---- Supplied entries

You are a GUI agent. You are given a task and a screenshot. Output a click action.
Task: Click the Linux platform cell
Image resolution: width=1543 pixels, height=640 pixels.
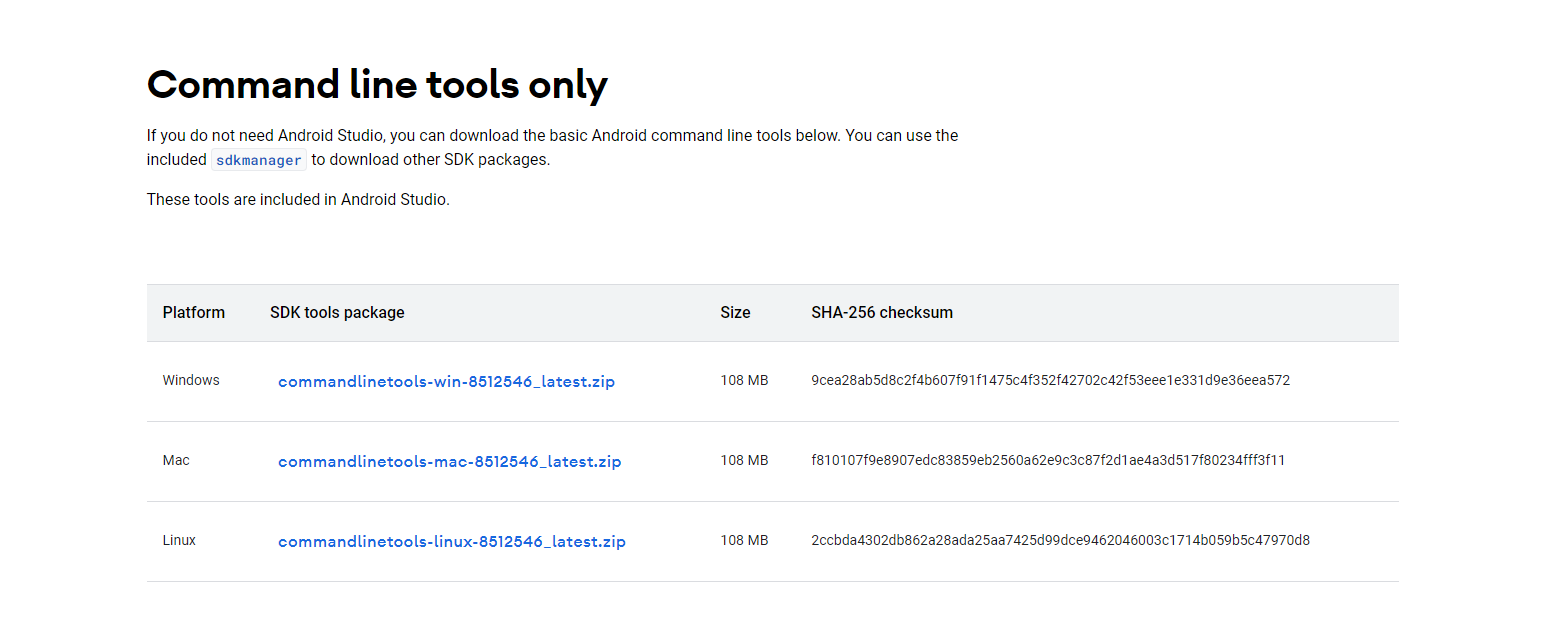click(179, 541)
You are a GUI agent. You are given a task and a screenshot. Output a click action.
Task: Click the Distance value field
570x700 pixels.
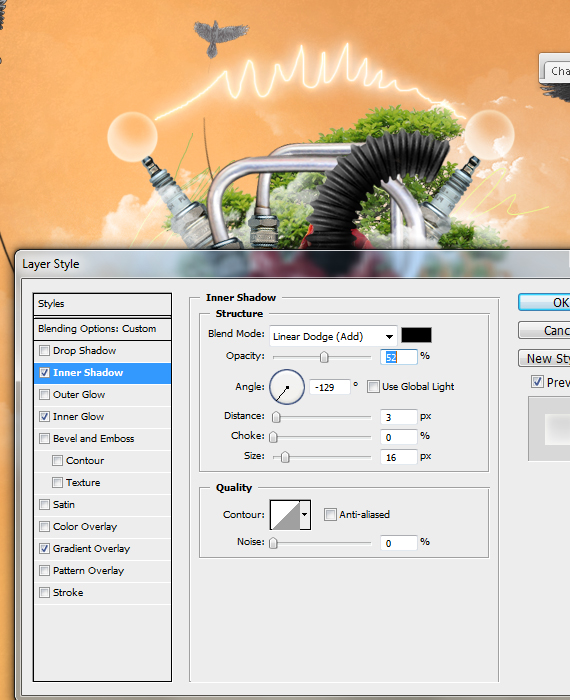(399, 417)
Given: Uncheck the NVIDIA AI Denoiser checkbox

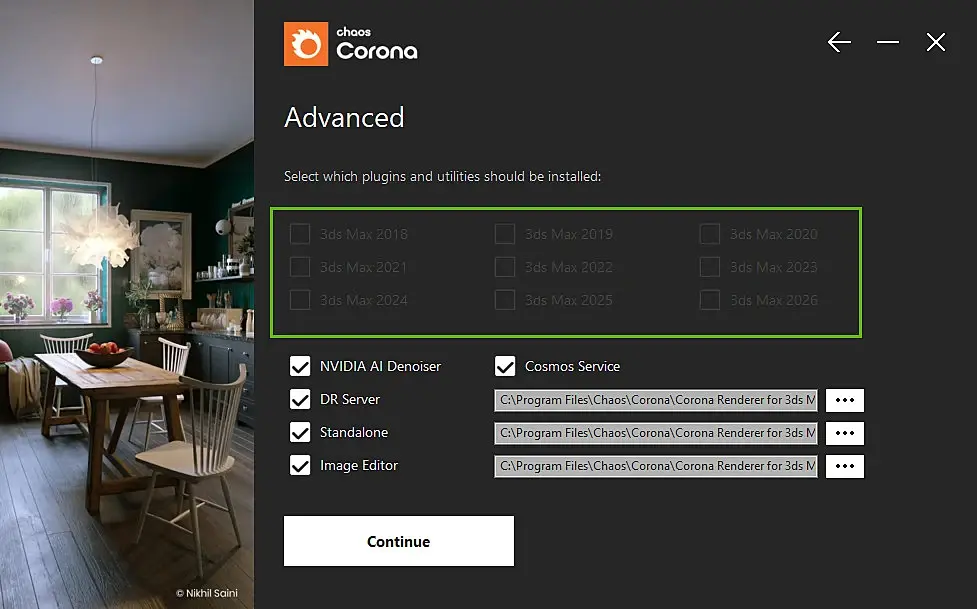Looking at the screenshot, I should (300, 366).
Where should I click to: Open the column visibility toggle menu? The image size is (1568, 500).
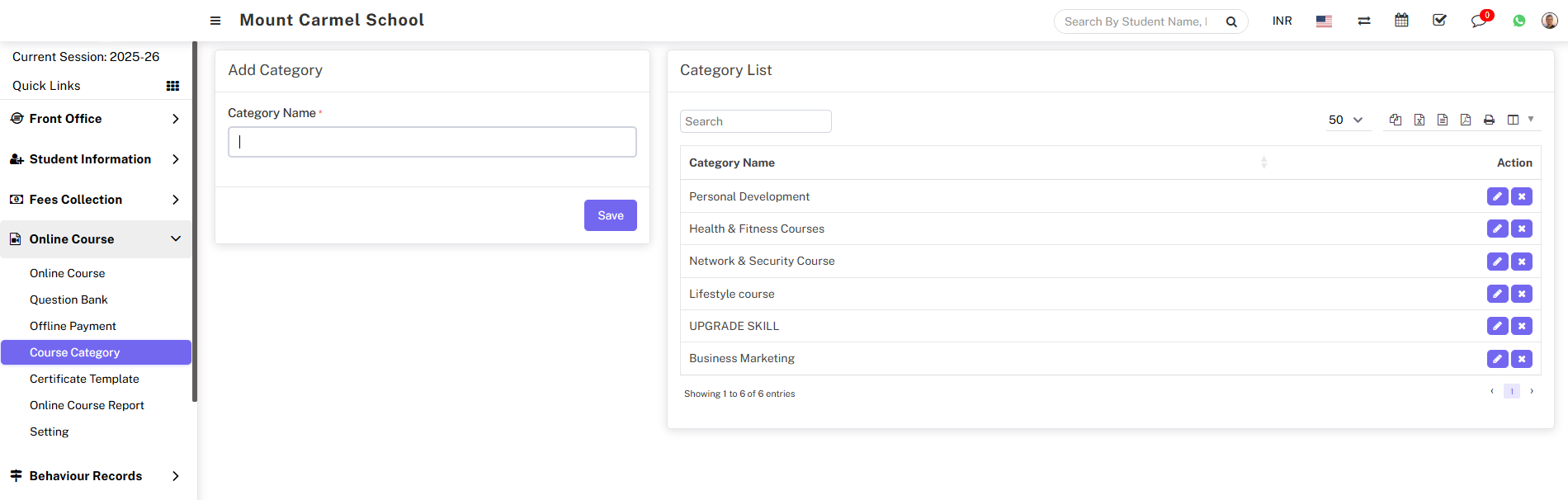point(1519,120)
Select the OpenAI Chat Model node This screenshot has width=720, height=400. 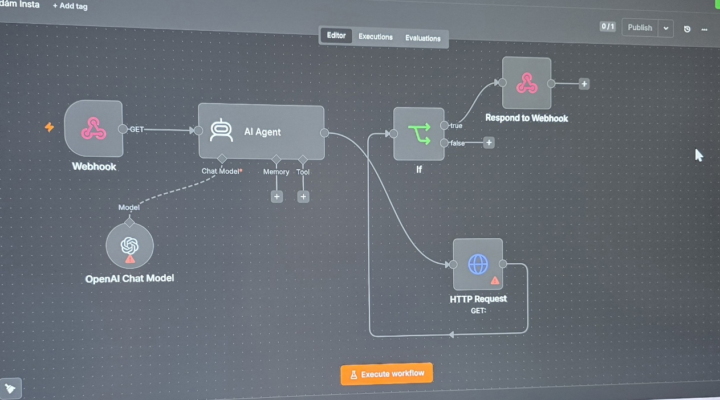129,246
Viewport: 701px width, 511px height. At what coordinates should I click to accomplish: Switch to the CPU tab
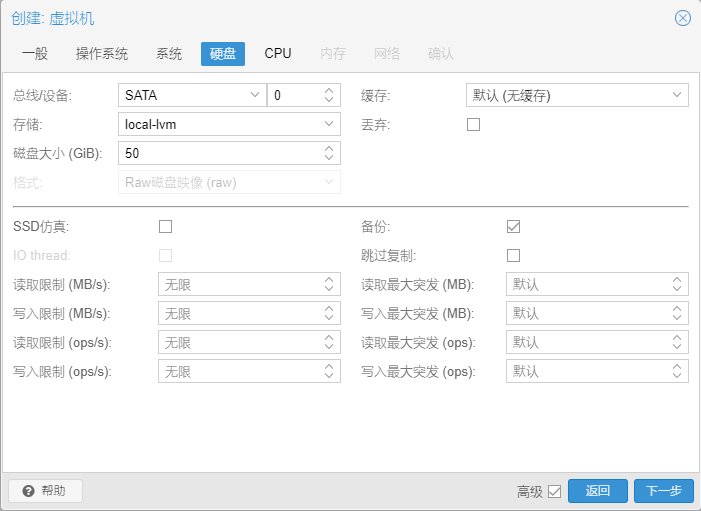pyautogui.click(x=278, y=54)
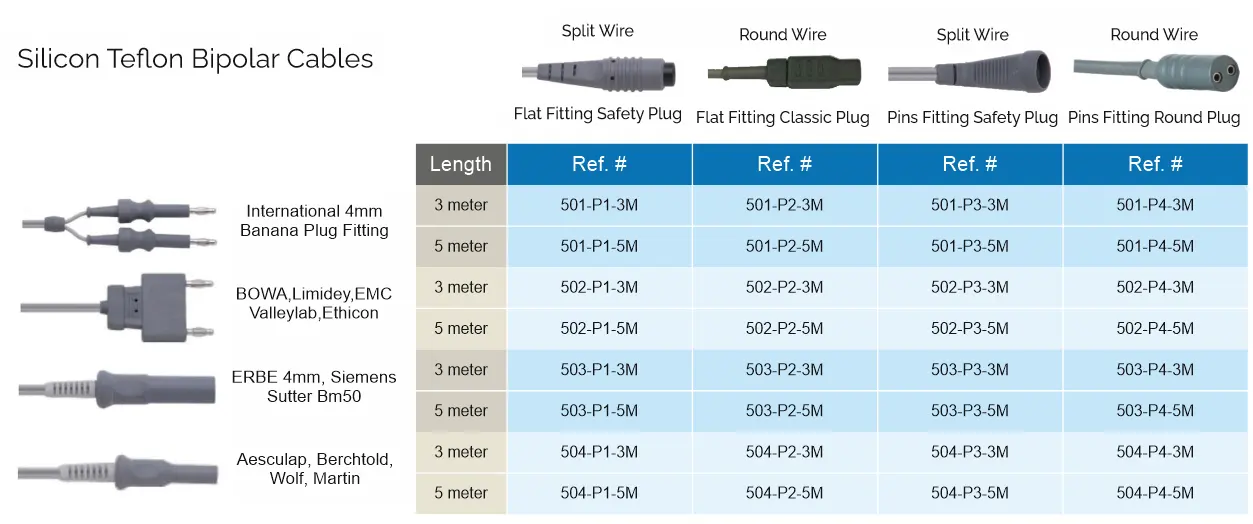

--------

> Prompt:
Leave the pictures out, and restate exactly the lines from the start of the records through the one that contains "Task: Click the Distance value field".

> Task output:
You are a GUI agent. You are given a task and a screenshot. Output a click action.
Task: Click the Linux platform cell
Image resolution: width=1543 pixels, height=640 pixels.
click(179, 541)
You are a GUI agent. You are given a task and a screenshot. Output a click action.
Task: Click the Distance value field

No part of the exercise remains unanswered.